Hal tersebut disampaikannya dalam pertemuan bersama Kantor Wilayah Kementerian HAM Provinsi Banten, Kamis (21/5).

Ia menegaskan persoalan HAM merupakan bagian dari agenda prioritas nasional yang perlu dijalankan secara serius. Marinus mengingatkan pentingnya implementasi yang sejalan dengan arah kebijakan pemerintah.

Marinus juga menyoroti program sosialisasi terhadap 65 pelaku UMKM yang dipaparkan Kanwil KemenHAM Banten. Menurutnya, efektivitas program tersebut perlu ditinjau kembali mengingat Banten dikenal sebagai wilayah industri dengan dinamika ketenagakerjaan yang cukup kompleks.

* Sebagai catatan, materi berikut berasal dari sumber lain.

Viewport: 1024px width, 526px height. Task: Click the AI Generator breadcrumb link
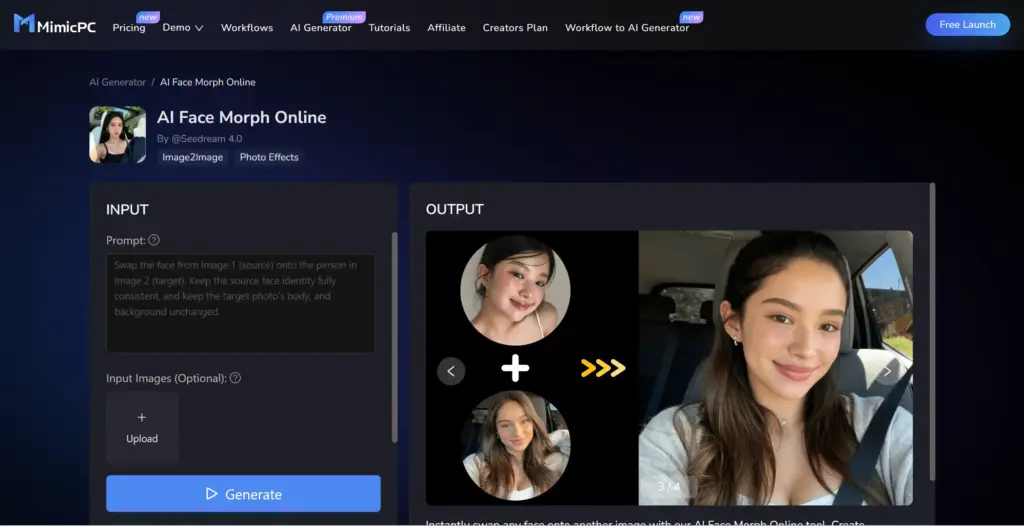[x=117, y=82]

Perlindungan Buruh dan Hak Pekerja

Ia menilai isu perlindungan buruh dan hak pekerja seharusnya mendapat perhatian lebih besar dalam penguatan HAM di daerah.

“Banten ini daerah industri. Banyak persoalan buruh dan hak-hak pekerja yang harus menjadi perhatian. Jadi, program sosialisasi kepada UMKM perlu dilihat kembali sejauh mana dampaknya terhadap penguatan HAM di daerah,” ujarnya.

Selain itu, politikus PDIP tersebut mendorong agar Kanwil HAM dilibatkan sejak tahap penyusunan visi dan misi calon kepala daerah sehingga kebijakan yang lahir nantinya lebih selaras dengan nilai-nilai HAM.

“Ke depan harus dipikirkan mekanisme agar Kanwil HAM dapat dilibatkan sejak proses penyusunan visi-misi calon kepala daerah. Dengan begitu, ketika terpilih nanti, program kerja mereka sudah sejalan dengan nilai-nilai HAM,” tuturnya.